> **WORK REQUIRED**: Restate word for word the entries below, starting with the line with "This screenshot has height=315, width=413." and continuing through the line with "Task: Open User A name link on left post". Include both of those lines and no others.

Segment Open

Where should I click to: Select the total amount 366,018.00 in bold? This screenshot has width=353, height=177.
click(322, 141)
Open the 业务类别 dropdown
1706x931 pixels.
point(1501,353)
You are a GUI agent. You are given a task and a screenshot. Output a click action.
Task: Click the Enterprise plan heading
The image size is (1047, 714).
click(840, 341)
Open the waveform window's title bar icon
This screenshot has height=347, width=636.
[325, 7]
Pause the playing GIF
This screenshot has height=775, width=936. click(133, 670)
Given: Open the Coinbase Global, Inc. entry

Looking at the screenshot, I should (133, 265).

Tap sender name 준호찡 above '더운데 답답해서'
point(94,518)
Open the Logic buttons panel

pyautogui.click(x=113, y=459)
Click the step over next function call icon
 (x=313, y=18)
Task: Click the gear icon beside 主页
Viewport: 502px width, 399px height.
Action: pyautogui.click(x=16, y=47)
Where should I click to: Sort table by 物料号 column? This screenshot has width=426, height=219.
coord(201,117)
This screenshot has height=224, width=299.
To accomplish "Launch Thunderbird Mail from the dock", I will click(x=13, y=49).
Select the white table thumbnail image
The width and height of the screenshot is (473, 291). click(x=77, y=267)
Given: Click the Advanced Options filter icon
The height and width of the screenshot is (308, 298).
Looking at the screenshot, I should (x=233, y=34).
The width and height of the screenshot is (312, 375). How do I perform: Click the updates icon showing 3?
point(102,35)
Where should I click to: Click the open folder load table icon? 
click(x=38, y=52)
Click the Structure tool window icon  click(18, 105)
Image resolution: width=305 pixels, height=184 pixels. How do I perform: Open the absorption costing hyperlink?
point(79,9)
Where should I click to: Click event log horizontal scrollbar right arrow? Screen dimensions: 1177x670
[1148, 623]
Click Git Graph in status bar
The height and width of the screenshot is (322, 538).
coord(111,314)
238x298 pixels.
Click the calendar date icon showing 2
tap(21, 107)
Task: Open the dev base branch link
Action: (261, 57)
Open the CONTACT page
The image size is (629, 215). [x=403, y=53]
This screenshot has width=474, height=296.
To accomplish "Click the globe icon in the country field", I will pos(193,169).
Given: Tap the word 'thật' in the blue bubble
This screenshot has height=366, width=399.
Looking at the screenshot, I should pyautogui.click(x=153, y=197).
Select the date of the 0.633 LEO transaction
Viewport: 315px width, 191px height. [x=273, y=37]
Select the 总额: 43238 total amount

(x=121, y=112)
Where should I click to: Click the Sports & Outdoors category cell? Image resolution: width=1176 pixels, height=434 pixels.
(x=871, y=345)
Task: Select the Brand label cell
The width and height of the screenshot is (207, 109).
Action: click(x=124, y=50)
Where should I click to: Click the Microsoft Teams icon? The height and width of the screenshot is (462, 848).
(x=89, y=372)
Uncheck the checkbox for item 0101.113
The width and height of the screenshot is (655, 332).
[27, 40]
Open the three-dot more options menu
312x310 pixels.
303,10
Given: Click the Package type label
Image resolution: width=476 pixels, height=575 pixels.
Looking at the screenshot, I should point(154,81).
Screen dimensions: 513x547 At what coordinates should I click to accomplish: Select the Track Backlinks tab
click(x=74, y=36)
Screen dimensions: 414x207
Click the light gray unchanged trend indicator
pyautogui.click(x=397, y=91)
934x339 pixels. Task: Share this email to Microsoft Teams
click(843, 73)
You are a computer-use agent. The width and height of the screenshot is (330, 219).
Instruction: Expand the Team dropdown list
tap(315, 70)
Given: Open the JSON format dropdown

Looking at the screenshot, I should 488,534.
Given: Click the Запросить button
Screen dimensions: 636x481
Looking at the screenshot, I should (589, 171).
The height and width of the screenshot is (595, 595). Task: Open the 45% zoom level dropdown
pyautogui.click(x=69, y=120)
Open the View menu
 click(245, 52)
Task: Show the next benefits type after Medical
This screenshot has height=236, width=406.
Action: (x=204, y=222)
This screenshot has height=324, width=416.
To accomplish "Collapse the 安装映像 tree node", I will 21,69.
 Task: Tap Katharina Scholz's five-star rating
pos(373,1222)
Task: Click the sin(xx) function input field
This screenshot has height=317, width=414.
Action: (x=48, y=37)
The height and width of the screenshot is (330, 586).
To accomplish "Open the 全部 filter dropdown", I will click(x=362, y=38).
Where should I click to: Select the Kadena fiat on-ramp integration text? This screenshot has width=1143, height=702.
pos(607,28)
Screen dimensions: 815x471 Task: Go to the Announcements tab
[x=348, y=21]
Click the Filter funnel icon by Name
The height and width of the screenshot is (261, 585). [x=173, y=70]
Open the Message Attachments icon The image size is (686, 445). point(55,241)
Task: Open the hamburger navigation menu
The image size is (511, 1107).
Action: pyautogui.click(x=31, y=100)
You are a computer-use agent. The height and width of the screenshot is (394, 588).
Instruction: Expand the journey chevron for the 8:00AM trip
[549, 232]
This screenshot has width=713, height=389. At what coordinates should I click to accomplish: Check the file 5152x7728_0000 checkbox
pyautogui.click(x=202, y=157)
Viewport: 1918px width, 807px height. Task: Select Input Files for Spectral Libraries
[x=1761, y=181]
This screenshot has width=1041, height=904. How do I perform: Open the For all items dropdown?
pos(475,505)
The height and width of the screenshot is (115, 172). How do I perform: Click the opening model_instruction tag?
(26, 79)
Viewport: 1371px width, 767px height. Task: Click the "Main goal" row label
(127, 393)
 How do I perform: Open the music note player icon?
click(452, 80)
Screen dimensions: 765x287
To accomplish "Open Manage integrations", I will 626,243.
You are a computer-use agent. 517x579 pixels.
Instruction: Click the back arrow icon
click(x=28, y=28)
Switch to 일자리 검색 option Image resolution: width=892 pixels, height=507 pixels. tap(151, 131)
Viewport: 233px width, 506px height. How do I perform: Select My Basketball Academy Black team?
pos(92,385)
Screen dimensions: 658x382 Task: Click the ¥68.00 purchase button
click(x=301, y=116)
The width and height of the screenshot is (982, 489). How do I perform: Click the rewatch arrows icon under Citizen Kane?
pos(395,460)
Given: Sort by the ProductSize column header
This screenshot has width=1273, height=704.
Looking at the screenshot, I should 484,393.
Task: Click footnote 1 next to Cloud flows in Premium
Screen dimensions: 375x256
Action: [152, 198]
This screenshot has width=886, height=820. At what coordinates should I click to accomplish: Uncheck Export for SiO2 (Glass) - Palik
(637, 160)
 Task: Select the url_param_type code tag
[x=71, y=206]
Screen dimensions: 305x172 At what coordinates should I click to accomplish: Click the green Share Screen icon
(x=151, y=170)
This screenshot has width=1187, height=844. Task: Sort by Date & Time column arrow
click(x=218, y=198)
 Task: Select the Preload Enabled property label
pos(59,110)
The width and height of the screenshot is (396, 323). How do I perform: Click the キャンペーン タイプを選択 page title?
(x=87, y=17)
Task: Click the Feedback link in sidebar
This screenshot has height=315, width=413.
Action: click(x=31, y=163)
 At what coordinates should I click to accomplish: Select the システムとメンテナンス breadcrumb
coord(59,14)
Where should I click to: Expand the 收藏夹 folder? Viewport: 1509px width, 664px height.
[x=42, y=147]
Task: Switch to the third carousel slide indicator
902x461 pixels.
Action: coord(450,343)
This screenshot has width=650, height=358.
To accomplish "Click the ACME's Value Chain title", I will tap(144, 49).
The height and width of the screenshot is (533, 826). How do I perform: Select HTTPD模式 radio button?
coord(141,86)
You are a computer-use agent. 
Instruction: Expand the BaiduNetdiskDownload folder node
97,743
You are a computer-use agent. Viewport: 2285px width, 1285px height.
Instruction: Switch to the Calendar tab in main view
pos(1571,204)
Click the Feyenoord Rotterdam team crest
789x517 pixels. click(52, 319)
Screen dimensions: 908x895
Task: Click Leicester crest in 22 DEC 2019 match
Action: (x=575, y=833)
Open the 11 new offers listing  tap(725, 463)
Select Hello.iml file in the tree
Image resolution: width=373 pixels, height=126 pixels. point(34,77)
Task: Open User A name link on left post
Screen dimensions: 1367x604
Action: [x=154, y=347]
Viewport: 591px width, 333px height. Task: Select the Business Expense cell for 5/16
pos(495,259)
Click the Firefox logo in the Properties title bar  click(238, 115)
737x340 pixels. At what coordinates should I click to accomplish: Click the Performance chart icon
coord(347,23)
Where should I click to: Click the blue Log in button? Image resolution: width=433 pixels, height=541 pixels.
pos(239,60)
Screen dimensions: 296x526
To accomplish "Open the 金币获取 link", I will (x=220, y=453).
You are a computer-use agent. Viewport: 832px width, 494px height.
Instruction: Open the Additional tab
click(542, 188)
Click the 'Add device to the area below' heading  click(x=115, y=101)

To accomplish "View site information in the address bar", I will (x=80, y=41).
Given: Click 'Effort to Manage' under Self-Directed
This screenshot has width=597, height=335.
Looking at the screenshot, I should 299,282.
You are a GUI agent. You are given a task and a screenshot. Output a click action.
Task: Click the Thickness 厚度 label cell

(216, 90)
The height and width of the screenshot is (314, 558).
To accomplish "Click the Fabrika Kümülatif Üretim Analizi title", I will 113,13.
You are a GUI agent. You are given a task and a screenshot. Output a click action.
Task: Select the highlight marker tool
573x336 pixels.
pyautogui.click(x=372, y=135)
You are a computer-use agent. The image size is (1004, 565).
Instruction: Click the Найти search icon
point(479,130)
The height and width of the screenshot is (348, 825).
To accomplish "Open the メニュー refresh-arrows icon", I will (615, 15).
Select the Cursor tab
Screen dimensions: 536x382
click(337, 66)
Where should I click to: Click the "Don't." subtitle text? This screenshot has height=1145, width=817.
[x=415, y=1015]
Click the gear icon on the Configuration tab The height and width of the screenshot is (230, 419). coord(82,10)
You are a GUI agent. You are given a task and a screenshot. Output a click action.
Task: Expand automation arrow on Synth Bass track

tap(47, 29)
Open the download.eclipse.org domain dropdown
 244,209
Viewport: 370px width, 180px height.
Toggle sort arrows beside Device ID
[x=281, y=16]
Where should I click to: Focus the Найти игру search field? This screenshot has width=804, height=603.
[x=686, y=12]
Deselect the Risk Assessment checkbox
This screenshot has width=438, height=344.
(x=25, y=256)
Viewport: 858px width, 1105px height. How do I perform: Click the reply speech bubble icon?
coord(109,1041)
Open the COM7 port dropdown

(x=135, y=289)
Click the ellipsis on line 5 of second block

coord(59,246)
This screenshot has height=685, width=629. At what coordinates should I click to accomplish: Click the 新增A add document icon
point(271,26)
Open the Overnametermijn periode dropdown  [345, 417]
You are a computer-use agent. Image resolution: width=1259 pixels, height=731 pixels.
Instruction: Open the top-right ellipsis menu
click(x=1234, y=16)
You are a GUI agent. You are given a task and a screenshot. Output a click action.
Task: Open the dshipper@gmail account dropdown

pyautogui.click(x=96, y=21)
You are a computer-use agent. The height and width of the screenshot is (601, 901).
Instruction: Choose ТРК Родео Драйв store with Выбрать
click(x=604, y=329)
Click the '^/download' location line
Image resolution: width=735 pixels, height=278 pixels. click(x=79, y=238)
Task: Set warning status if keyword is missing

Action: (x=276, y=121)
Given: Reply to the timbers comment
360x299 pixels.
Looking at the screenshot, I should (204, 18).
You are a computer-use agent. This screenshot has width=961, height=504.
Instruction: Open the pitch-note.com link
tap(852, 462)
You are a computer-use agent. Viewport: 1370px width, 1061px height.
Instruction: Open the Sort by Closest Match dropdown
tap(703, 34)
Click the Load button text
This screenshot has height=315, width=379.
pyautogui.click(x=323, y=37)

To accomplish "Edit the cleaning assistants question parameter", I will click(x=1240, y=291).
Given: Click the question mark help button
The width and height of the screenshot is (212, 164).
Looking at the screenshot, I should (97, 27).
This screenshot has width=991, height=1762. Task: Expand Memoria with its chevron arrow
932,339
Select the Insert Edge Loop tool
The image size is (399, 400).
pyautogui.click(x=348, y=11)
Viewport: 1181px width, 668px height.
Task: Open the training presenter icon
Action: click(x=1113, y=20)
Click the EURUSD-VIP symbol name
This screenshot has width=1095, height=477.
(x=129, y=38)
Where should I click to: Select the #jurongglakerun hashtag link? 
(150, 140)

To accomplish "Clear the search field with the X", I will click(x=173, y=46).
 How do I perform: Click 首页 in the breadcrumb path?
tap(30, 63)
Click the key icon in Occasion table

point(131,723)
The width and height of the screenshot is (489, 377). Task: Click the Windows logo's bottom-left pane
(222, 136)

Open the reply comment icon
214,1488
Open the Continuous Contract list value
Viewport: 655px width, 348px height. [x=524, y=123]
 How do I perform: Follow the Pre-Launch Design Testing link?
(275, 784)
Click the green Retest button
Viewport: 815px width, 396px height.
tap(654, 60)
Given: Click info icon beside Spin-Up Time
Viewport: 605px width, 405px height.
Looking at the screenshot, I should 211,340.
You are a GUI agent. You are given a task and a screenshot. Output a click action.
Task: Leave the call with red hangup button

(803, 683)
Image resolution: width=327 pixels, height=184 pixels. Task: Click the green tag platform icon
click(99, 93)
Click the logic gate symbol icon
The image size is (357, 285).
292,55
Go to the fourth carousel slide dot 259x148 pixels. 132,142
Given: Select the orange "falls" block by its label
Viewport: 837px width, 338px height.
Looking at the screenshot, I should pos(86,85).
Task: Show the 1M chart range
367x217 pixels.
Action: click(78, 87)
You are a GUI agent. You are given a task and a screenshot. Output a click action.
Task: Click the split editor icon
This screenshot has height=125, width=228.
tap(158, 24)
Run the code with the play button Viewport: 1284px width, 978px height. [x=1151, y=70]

Segment Closed

> **RESPONSE AREA**:
This screenshot has height=315, width=413.
Action: click(x=31, y=163)
 At what coordinates should I click to accomplish: Select the システムとメンテナンス breadcrumb
coord(59,14)
Where should I click to: Expand the 收藏夹 folder? Viewport: 1509px width, 664px height.
[x=42, y=147]
Task: Switch to the third carousel slide indicator
902x461 pixels.
Action: coord(450,343)
This screenshot has width=650, height=358.
To accomplish "Click the ACME's Value Chain title", I will tap(144, 49).
The height and width of the screenshot is (533, 826). How do I perform: Select HTTPD模式 radio button?
coord(141,86)
You are a computer-use agent. 
Instruction: Expand the BaiduNetdiskDownload folder node
97,743
You are a computer-use agent. Viewport: 2285px width, 1285px height.
Instruction: Switch to the Calendar tab in main view
pos(1571,204)
Click the Feyenoord Rotterdam team crest
789x517 pixels. click(52, 319)
Screen dimensions: 908x895
Task: Click Leicester crest in 22 DEC 2019 match
Action: (x=575, y=833)
Open the 11 new offers listing  tap(725, 463)
Select Hello.iml file in the tree
Image resolution: width=373 pixels, height=126 pixels. point(34,77)
Task: Open User A name link on left post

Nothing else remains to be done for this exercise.